Overall Scotland has a healthy population. The average life expectancy in 2014 was 79.4 years, mortality rates from illnesses such as cancer and heart disease are declining, and obesity rates have stayed stable. But because Scotland is a country with large rural expanses (i.e. 20% of the population lives across 94% of the land space), there are parts of the population that find it challenging to access some healthcare services. This problem is compounded by the fact that a disproportionate number of people aged 65 and older live in these rural areas. The elderly generally require more specialised and intensive forms of healthcare services. These may not always be able to be provided at the same level in remote rural areas as they are in Scotland's urban areas due to a lack of rural healthcare professionals.
The National Health Service (NHS) in Scotland was created by the National Health Service (Scotland) Act 1947 in 1948 at the same time the NHS was created for England and Wales. Scotland's NHS remains a separate body from the other public health systems in the UK which can lead to confusion from patients when "cross-border" or emergency care is involved.
Primary and secondary care are integrated in Scotland. Unlike in England, NHS trusts do not exist in Scotland. Instead, healthcare is provided through fourteen regional health boards. These health boards are further subdivided into Health and Social Care Partnerships.

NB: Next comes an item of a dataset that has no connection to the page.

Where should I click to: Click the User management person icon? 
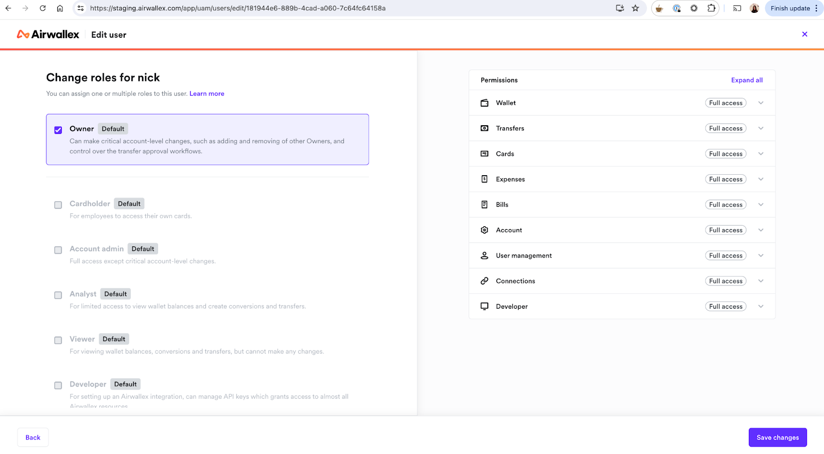[x=484, y=256]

Scotland spent over £12 billion on healthcare in 2015/16 which accounted for 40% of the Scottish Government's total budget. The NHSScotland consists of approximately 161,000 employees. 9.2% of whom are medical or dental doctors, 42.9% nurses and midwives, 18.2% administrative services, 3.9% healthcare scientists, and the remaining 25.8% in various other medical services. In the past several years, healthcare costs have been rising in Scotland. Despite this, Scots have a generally favorable view of their NHS service with 61% of the population either very or quite satisfied with the service. This is in contrast to a diminishing view in England of their NHS system.
Healthcare policy and funding is the responsibility of the Scottish Government's Health Directorates. The current Cabinet Secretary for Health and Sport is Shona Robison. The Director-General (DG) of Health and Social Care, Chief Executive of NHS Scotland is Paul Gray.
Around 8.5% of people in Scotland are reckoned to have some form of voluntary private health insurance.:53 Private clinics carry out dental and other healthcare services, including non-surgical cosmetic interventions and fertility care. 4% of the Scottish population have had a cosmetic procedure.
The number of referrals to private companies by NHS Scotland increased from almost 13,000 in 2013/4 to more than 28,000 in 2014/5 at a cost of £37 million. The biggest increase was in MRI scans in Glasgow.
Healthcare Improvement Scotland (HIS) is responsible for scrutiny of NHS hospitals and services, as well as independent healthcare services. Its function is to assess the quality of care in Scottish health facilities and to make recommendations for how to fix various issues.
However, HIS does not impose a formal accreditation system for NHS hospitals and clinics. The philosophy behind this is that setting minimum standards incentivizes healthcare facilities to provide only the baseline level care. Formal accreditation can also be seen as burdensome bureaucratic intrusion by healthcare providers. Instead, HIS works in a more informal and collaborative approach with the NHS. This method of oversight differs from most other healthcare systems in the OECD who look to set clear and consistent standards.